::: Dataset records :::

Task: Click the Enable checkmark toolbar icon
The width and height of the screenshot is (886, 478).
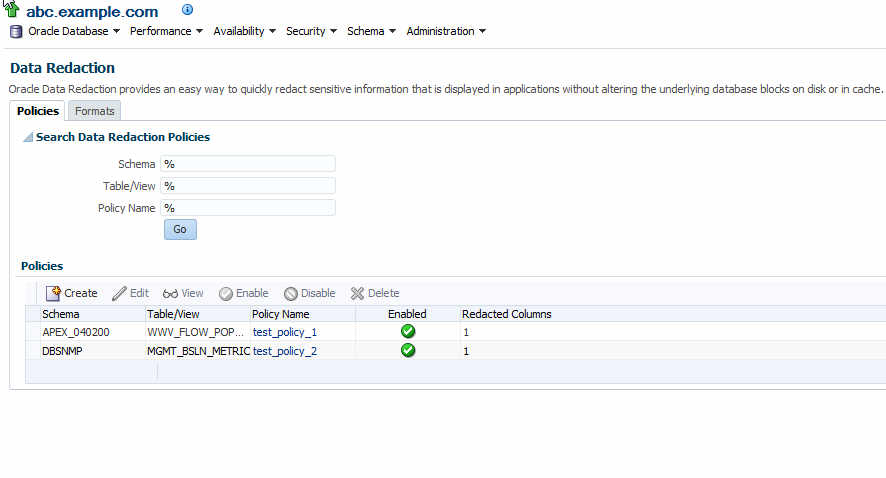Action: (226, 293)
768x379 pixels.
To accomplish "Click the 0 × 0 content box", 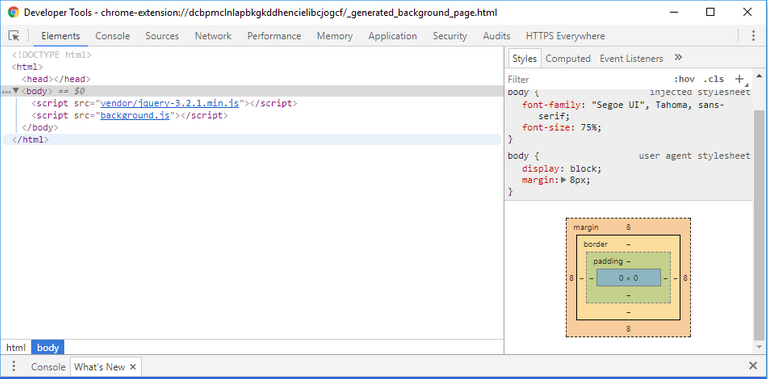I will tap(628, 278).
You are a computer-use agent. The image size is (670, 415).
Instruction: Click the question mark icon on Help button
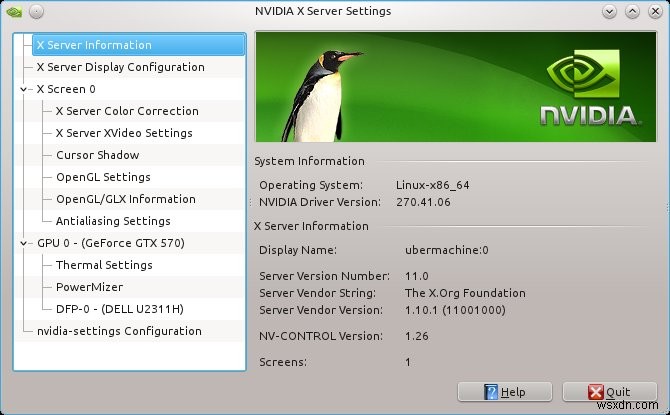tap(491, 392)
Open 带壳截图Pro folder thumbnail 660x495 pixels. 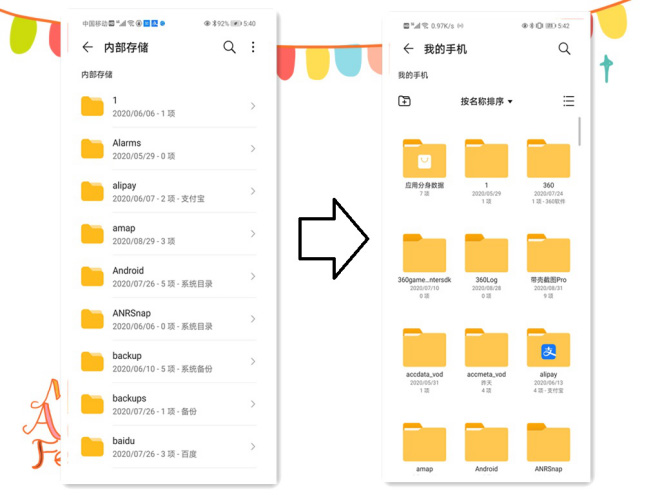click(548, 255)
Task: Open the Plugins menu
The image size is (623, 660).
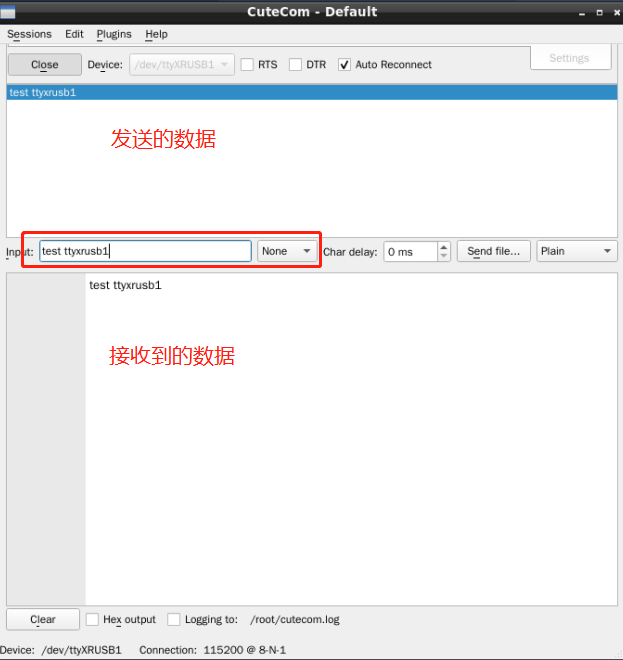Action: click(114, 34)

:::

### Exercise details
Copy exactly, please, every line from the one holding "Task: Open the Plugins menu" through the last line of the data, both ends included, and no pictures.

### Expected output
Task: Open the Plugins menu
The image size is (623, 660).
Action: click(114, 34)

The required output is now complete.